By selling to the affluent, Rolex is effectively polarizing the market and appealing only to a specific type of customer they want to serve. The strategy works as we know how Popular Rolex is.

Frequently asked questions about pricing strategy

What is pricing strategy?

Pricing strategy is the method businesses employ to price their offerings in a way that appeals to their customers, is competitive, and sustains the business in the long run.

What are the three basic pricing strategies?

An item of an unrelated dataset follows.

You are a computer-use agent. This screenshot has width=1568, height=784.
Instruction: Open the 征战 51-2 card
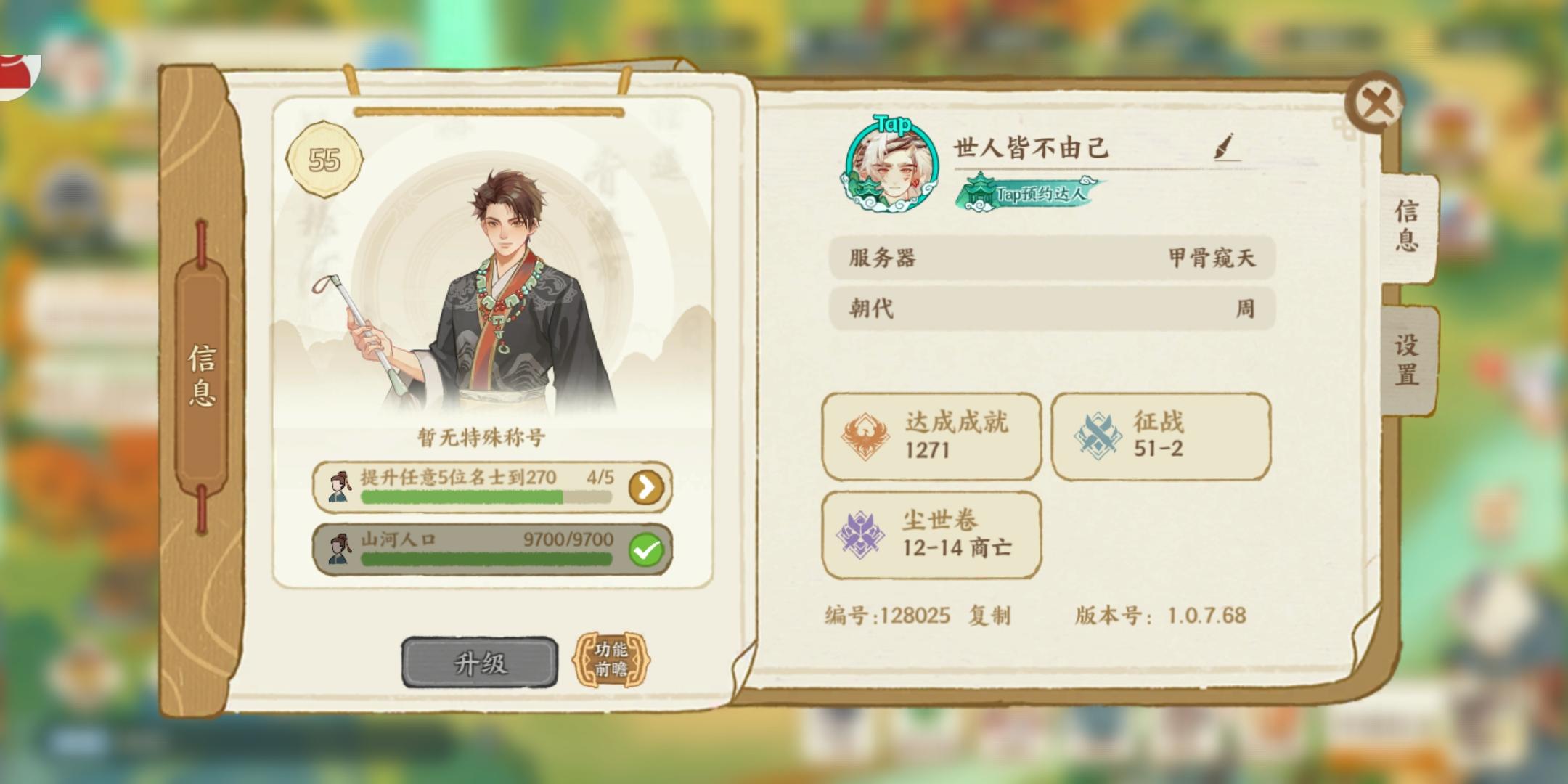pyautogui.click(x=1161, y=436)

The three basic pricing strategies are cost-based pricing, value-based pricing, and competition-based pricing. They focus on different aspects to help businesses make the right decision.

How do companies formulate a pricing strategy?

Companies use a variety of pricing strategies on a per-product basis. They explore factors like market conditions, customer needs, competitors, revenue goals, and price/value fit to determine the ideal pricing model.

What makes a high/low pricing strategy appealing to sellers?

A high-low pricing strategy allows companies to collect customer data while selling their product at a higher-than-normal price point. This maximizes profitability.

Is psychological pricing ethical?

Psychological pricing might be seen as manipulative, but as long as it is transparent and not deceiving, it is considered an ethical strategy.

Empower your business by implementing these examples of pricing strategies

Regarding pricing, you shouldn’t just pull a number out of a hat and call it a day. That’s not a strategy. Pricing strategy must rely on facts and figures that guide you in the right direction. 

Consider all these pricing strategies examples after conducting an analysis of the market, customers, competitors, and other factors that empowers your decision-making.